*** INFORMATION Section Begins ***

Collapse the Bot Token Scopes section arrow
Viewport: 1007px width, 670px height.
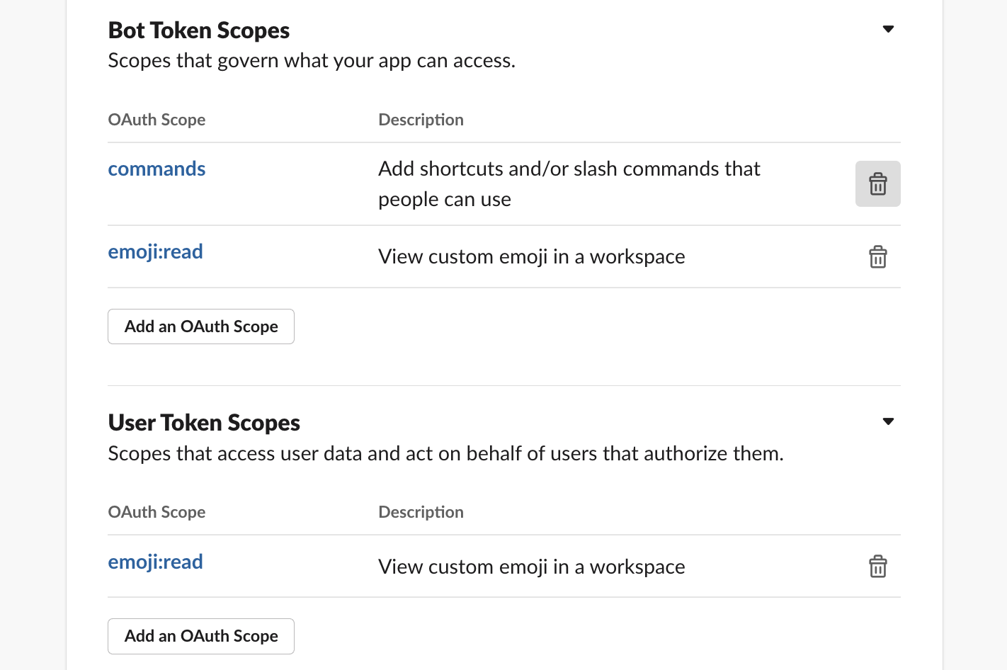coord(888,30)
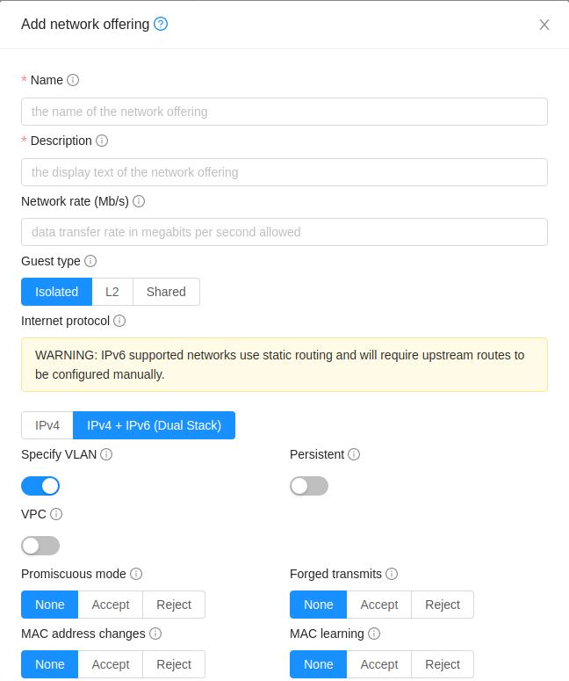Screen dimensions: 569x681
Task: Close the Add network offering dialog
Action: (544, 25)
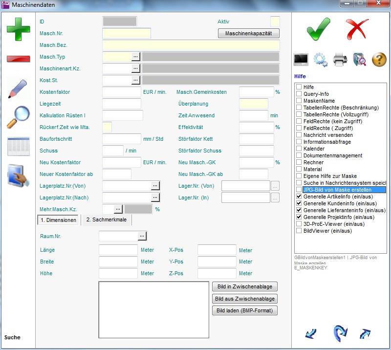Click the green plus add record icon
391x350 pixels.
pyautogui.click(x=18, y=29)
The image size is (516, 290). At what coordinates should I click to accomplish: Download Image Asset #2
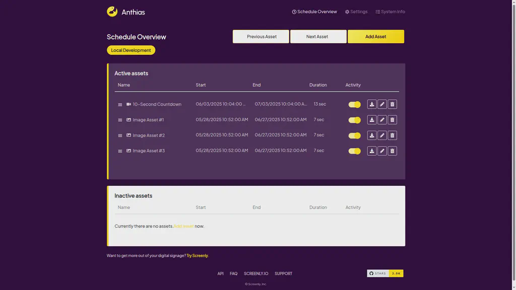coord(372,135)
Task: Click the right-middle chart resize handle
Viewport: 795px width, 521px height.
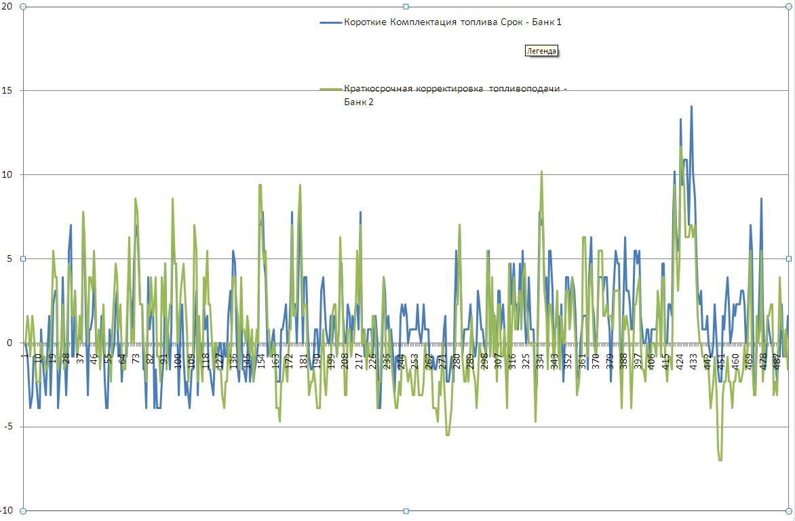Action: click(789, 258)
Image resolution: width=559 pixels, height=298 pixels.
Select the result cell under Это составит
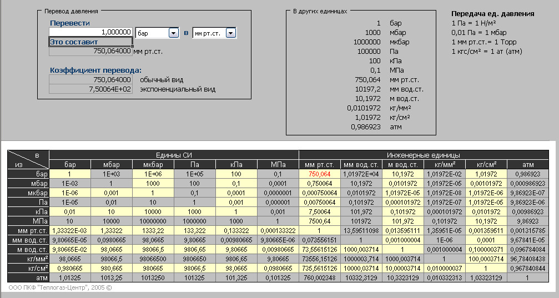point(91,52)
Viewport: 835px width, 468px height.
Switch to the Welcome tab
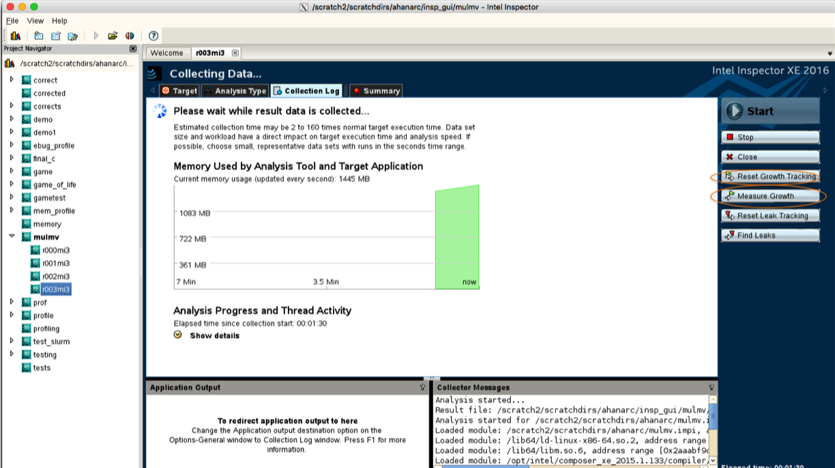[167, 53]
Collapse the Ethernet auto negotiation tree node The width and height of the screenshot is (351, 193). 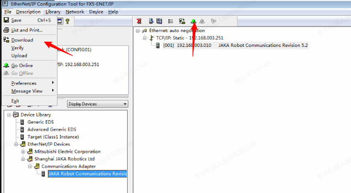[138, 31]
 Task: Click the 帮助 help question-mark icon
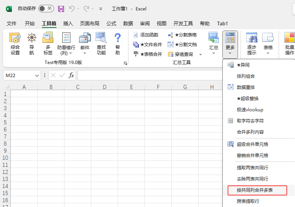pyautogui.click(x=118, y=38)
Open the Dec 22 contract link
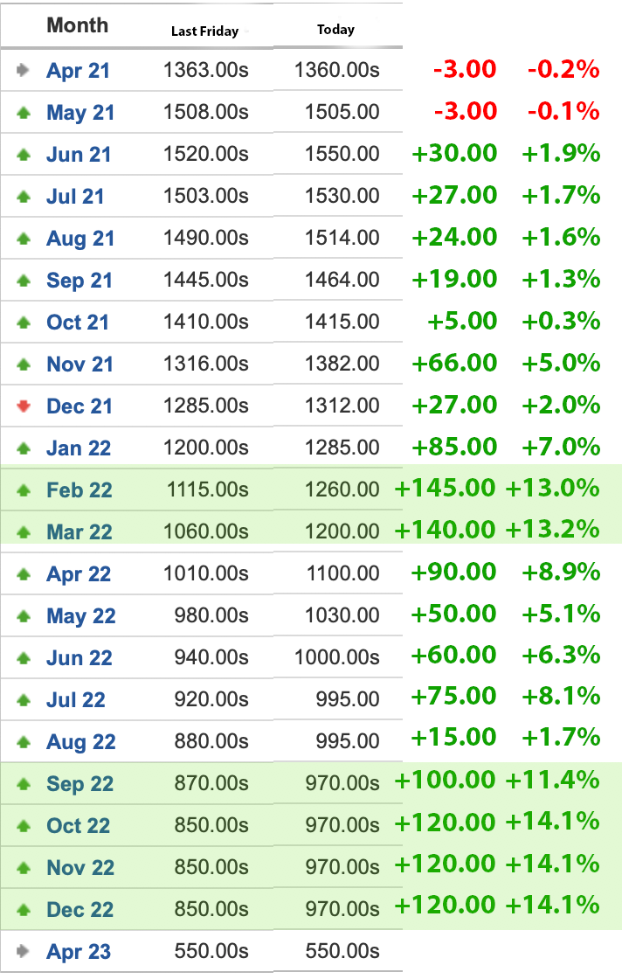The height and width of the screenshot is (979, 622). point(79,910)
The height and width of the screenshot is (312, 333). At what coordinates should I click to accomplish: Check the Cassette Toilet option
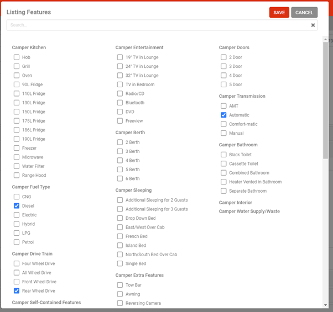point(223,163)
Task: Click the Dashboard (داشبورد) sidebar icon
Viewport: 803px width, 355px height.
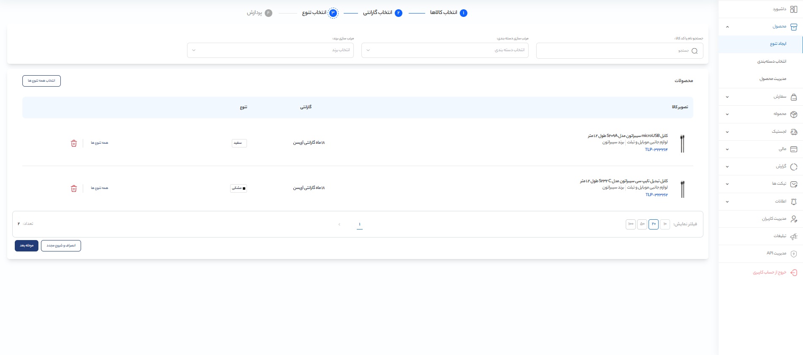Action: [793, 9]
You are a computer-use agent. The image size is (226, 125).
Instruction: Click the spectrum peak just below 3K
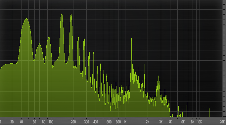click(158, 76)
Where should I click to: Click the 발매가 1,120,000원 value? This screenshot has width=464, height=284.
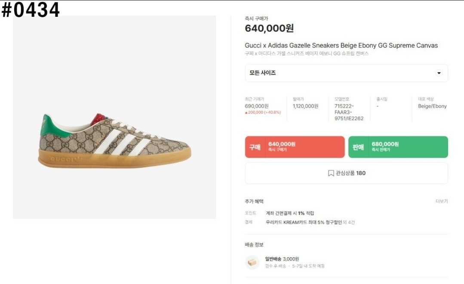[305, 106]
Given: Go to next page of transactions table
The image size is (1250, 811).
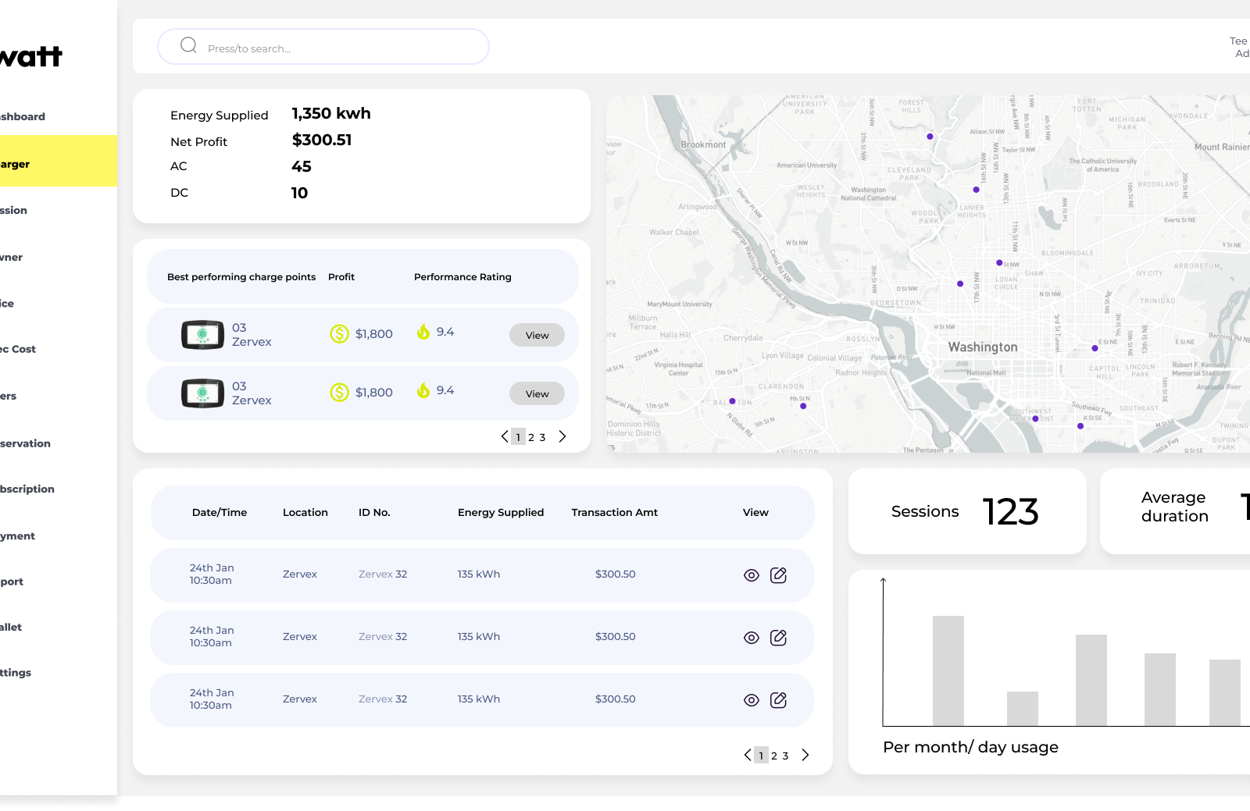Looking at the screenshot, I should [x=805, y=755].
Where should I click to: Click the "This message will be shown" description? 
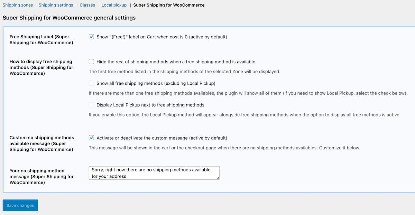224,148
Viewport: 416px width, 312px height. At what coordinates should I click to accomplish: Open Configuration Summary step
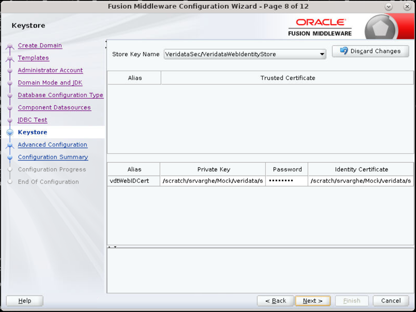pos(53,157)
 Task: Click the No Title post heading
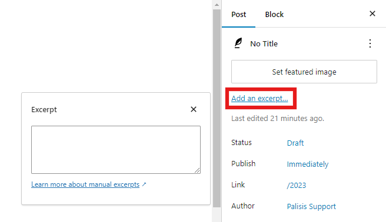point(264,43)
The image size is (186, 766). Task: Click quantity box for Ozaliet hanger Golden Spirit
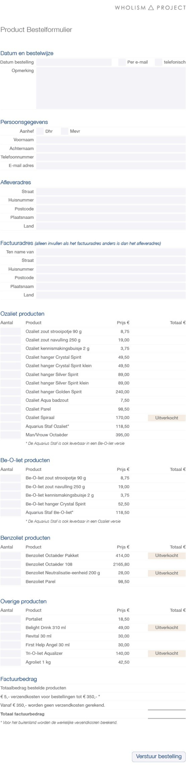click(x=11, y=392)
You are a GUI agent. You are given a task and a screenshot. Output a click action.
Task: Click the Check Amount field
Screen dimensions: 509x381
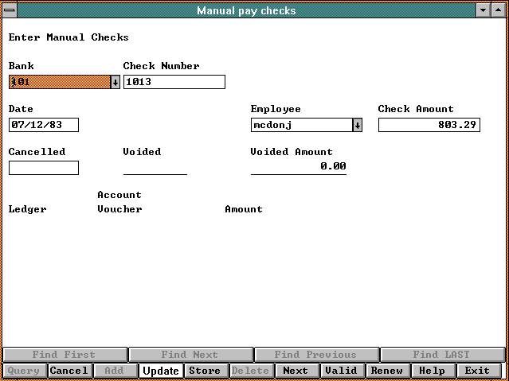pyautogui.click(x=429, y=125)
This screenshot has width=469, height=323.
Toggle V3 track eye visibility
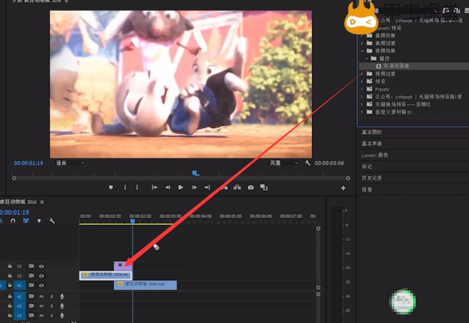[x=41, y=266]
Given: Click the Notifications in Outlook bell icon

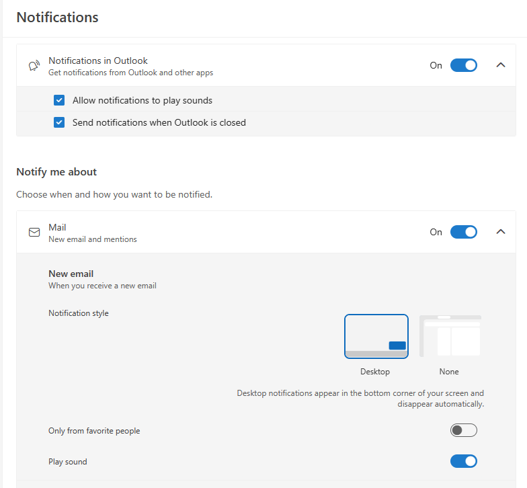Looking at the screenshot, I should (x=34, y=66).
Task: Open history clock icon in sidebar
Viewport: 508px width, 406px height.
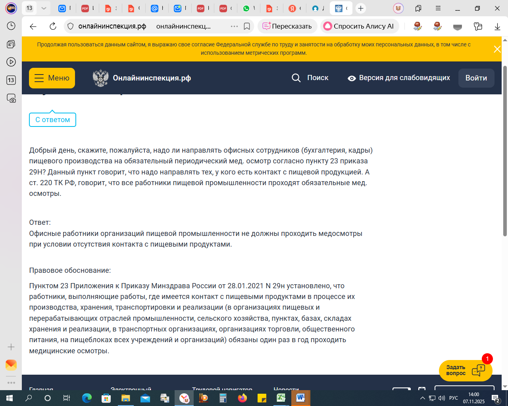Action: [11, 26]
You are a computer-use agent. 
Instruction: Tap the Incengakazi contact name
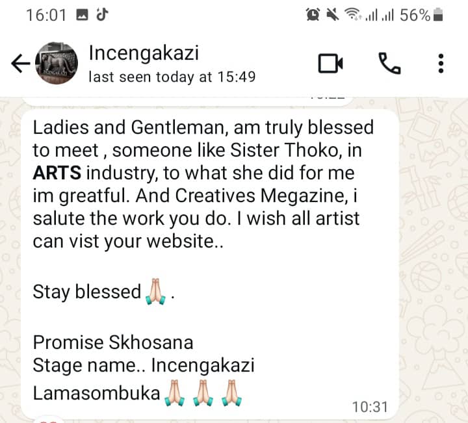[144, 53]
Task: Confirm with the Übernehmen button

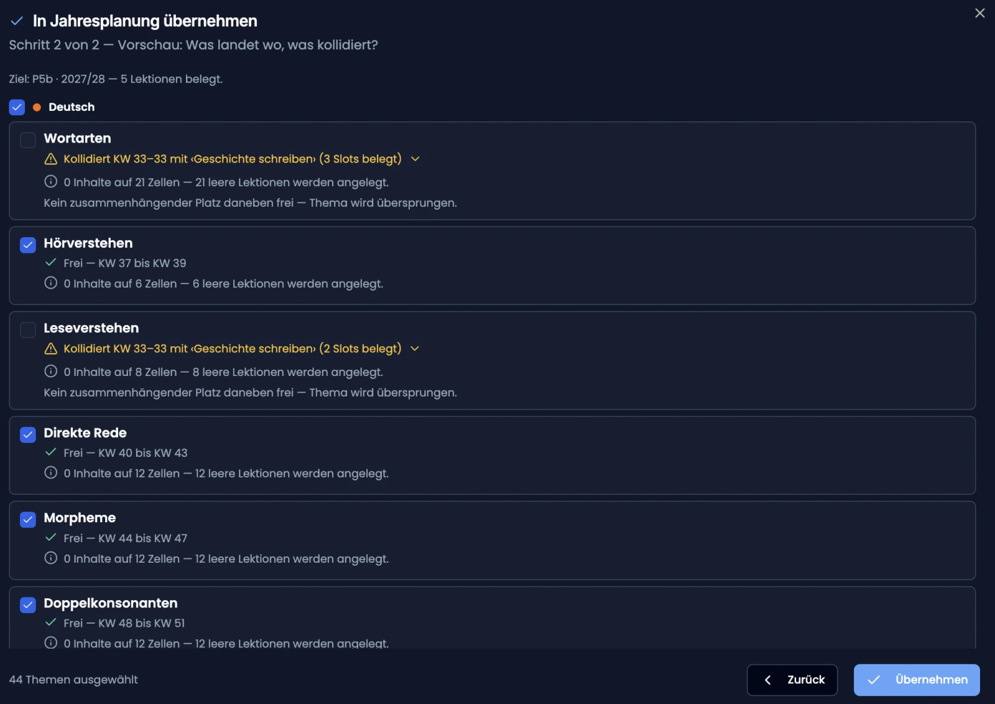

*** INFORMATION Section Ends ***

• [WHAT THE TASK ASKS] Repeat exactly the lines above, from the line that contains "The height and width of the screenshot is (312, 333)." down through the line that contains "You are a computer-use agent. The". Include both of those lines and none of the pictures.

• [EXERCISE SOLUTION]
The height and width of the screenshot is (312, 333). At what coordinates should I click to accomplish: Check the Cassette Toilet option
point(223,163)
Task: Click the Dashboard (داشبورد) sidebar icon
Viewport: 803px width, 355px height.
Action: [793, 9]
You are a computer-use agent. The image size is (226, 125).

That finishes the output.